Message posted on 16/01/2018

CfP: Integrity: personal virtue, remedy for fraud, object of governance? @EASST2018

Dear all,

We cordially invite paper proposals for the panel Integrity: personal virtue,
remedy for fraud, object of governance? at the EASST 2018 meeting, 25-28th
July 2018, Lancaster, UK. Please submit your abstract at
https://nomadit.co.uk/easst/easst2018/conferencesuite.php/panels/6253 or
contact one of the convenors for further information.

Integrity can among other things be understood as a virtue, as a policy and
governance objective, and as a remedy against fraudulent and irresponsible
research. Traditionally, integrity has been reckoned a virtue of the
individual scientist, possibly inscribed in professional codes and discussed
in the realm of professional ethics. In recent years, the notion increasingly
emerges as an object for (academic) governance, a criterion for assessment and
advancement, and a value in defense of scientific authority. This panel
invites perspectives on integrity and on the transformations the concept
undergoes under social and institutional changes.

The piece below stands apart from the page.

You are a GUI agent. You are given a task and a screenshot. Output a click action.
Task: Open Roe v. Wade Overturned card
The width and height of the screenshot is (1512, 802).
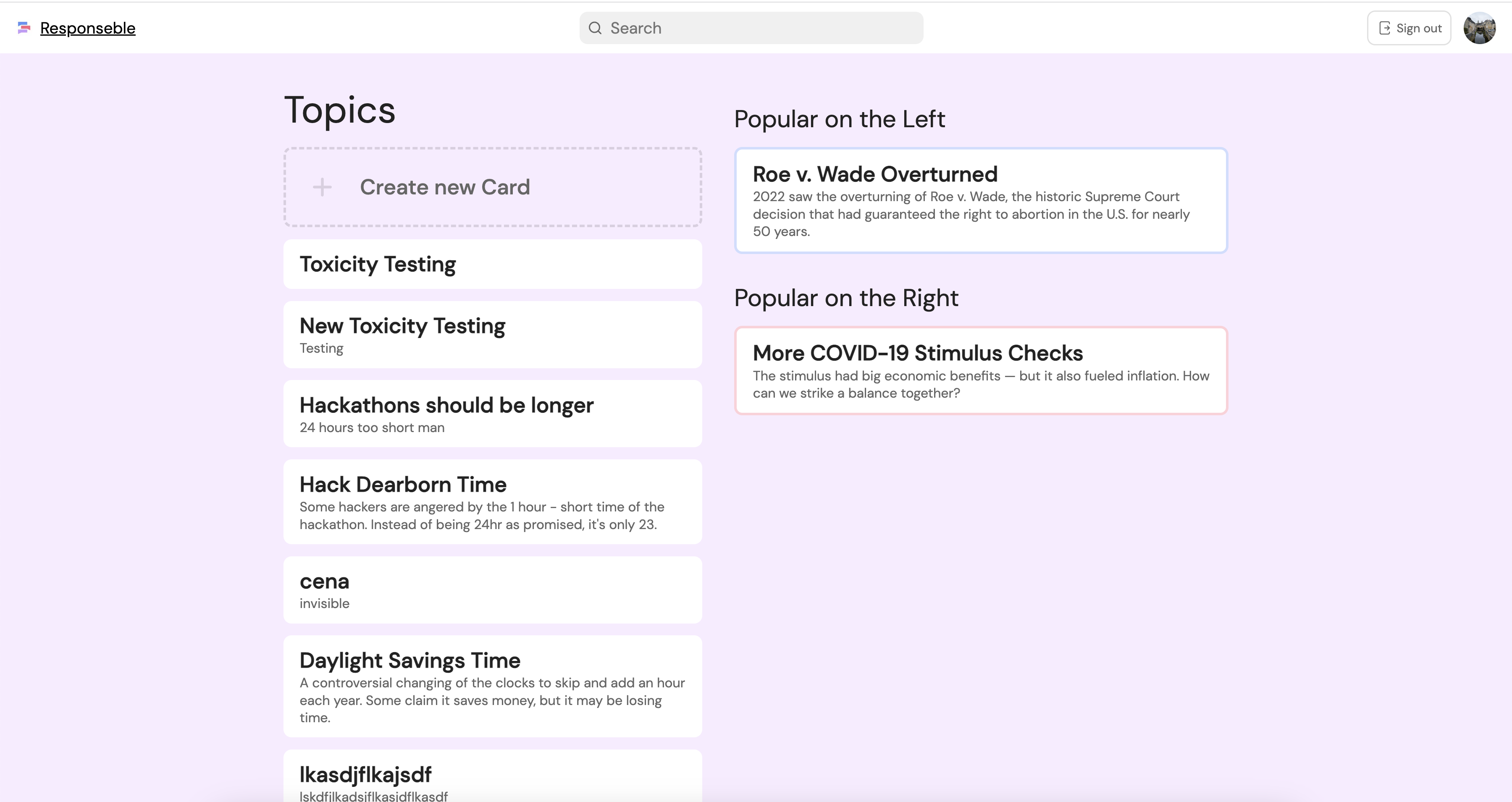pyautogui.click(x=874, y=174)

This shift has consequences for how accountability is attributed. Also, it may
lead to novel way of mobilizing the notion in public debate and public media,
as well as in more specific and contained discourses such as responsible
research and innovation. In those cases, it is likely to entangle with complex
constructions of truth, safety and technological efficacy. Alternatively,
calls for integrity may serve the imposition of more rigid methodological
frameworks, which raises the question which paradigms (e.g. from medical
sciences, or social sciences and humanities) prevail. In a broader sense,
novel forms of 'integrity management' may rearrange research practices.
Finally, researching integrity is inherently reflexive: if the
conceptualisation and construction of integrity in researched practices
change, how does this protrude into what social-scientific researchers reckon
their responsibility and integrity?

This panel welcomes papers discussing integrity and how it transforms under
the influence of current changes in organizational, professional and societal
arrangements, and how it is negotiated vis--vis socio-economic pressures on
the research and innovation system. We invite conceptual and empirical
contributions presenting novel perspectives on integrity and related values as
concepts that are transformed, enacted and circulated.

Abstracts should be submitted no later than 14 February 2018.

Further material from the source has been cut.